Первые два года Хардман служил прекрасным буфером между Риггсом и Керансом. Остальная часть экипажа пользовалась указаниями лейтенанта, и это, с точки зрения Керанса, было большим преимуществом, так как более нетерпимый второй по старшинству человек в отряде мог бы сделать жизнь невыносимой. С легкой руки Хардмана в отряде установились свободные взаимоотношения, при которых новоприбывший через пять минут становился полноправным членом экипажа и никого не волновало, где он был два дня или два года назад. Когда Хардман организовывал баскетбольный матч или регату на лагуне, никто не впадал в неистовость; желание каждого принять участие встречалось с вежливым равнодушием.
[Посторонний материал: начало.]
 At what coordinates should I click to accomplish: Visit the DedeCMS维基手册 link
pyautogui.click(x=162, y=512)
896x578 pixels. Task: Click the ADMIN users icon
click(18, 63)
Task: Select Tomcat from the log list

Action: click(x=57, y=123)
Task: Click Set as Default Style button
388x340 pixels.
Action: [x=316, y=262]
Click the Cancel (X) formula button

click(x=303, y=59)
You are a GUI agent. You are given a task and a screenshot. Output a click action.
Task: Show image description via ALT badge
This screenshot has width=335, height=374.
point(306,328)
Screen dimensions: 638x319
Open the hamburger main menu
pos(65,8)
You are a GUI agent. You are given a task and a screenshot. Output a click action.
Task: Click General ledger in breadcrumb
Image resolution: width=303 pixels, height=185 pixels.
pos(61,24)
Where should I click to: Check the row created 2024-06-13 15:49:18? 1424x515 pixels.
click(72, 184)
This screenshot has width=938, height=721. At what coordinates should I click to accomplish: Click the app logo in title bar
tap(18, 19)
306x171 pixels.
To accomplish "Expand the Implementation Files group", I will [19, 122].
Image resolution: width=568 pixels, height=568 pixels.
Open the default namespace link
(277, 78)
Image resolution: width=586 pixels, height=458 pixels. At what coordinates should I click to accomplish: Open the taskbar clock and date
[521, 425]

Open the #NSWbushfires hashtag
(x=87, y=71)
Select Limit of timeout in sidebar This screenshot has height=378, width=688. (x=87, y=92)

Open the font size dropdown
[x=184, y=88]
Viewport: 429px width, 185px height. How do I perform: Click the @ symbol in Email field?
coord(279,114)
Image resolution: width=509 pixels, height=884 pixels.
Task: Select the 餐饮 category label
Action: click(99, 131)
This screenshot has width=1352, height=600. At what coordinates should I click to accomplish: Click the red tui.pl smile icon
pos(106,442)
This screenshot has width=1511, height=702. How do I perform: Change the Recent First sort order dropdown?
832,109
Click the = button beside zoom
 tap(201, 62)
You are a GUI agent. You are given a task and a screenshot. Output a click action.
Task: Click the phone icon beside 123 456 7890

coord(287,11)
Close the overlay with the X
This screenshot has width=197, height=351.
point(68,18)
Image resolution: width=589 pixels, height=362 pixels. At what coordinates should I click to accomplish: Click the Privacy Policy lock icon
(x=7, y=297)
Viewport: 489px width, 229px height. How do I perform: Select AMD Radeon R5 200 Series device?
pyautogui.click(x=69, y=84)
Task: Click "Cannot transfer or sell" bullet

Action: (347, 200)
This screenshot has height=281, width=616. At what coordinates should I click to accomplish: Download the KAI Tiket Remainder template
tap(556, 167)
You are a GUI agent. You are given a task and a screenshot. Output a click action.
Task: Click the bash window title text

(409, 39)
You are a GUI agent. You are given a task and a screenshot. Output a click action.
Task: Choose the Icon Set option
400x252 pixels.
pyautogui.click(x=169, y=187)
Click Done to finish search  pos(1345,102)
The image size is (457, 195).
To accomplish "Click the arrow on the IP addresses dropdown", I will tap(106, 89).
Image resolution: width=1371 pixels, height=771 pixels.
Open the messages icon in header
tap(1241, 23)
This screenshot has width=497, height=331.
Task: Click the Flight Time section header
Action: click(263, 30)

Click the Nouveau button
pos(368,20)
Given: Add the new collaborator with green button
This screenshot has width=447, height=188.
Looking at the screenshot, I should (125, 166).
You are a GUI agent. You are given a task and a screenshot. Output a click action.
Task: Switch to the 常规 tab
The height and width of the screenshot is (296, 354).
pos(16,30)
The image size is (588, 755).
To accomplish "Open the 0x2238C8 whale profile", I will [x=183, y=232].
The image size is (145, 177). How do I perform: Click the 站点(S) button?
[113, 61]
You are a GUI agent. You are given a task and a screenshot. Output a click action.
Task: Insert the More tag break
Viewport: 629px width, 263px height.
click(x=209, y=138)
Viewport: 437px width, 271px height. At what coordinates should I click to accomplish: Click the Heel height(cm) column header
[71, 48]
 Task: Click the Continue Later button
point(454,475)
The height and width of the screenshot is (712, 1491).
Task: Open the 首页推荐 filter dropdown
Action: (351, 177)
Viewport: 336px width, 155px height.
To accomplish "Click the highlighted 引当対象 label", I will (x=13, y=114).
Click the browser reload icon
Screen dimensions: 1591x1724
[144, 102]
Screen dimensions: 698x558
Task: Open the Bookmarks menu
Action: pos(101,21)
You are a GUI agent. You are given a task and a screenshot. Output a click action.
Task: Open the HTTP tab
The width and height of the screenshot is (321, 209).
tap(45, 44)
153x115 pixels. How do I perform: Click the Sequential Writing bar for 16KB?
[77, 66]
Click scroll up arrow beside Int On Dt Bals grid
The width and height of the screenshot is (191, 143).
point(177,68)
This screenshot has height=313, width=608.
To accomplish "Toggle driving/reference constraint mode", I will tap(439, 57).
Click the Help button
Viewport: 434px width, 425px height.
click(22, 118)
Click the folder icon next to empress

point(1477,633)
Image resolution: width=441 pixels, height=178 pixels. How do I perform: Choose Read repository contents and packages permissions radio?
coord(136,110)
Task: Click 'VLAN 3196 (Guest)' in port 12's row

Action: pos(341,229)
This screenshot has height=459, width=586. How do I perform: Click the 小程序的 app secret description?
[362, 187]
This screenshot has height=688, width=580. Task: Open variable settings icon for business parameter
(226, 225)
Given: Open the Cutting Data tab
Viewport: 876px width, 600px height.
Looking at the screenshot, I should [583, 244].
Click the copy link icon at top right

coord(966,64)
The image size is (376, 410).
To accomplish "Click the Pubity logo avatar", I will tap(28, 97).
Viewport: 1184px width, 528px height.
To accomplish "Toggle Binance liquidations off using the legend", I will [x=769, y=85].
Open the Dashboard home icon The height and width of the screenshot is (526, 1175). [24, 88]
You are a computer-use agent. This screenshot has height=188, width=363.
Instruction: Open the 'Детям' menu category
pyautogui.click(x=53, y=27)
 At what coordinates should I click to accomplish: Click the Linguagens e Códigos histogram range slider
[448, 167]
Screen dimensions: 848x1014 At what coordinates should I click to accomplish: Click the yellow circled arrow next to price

Недавно, однако, в характере Хардмана начали преобладать иные элементы. Два месяца назад он пожаловался Керансу на постоянную бессонницу. Часто из окон Беатрис Дал Керанс далеко за полночь видел в лунном свете лейтенанта, стоявшего у вертолета на крыше базы и глядевшего на молчаливую лагуну. Затем Хардман, сославшись на малярию, отказался от своих ежедневных полетов. Запершись на неделю в каюте, он погрузился в странную жизнь, перечитывал свои старые записи или пересчитывал пальцы, как слепой, читающий азбуку Брайля, и перебирал сосуды с чучелами бабочек и гигантских насекомых.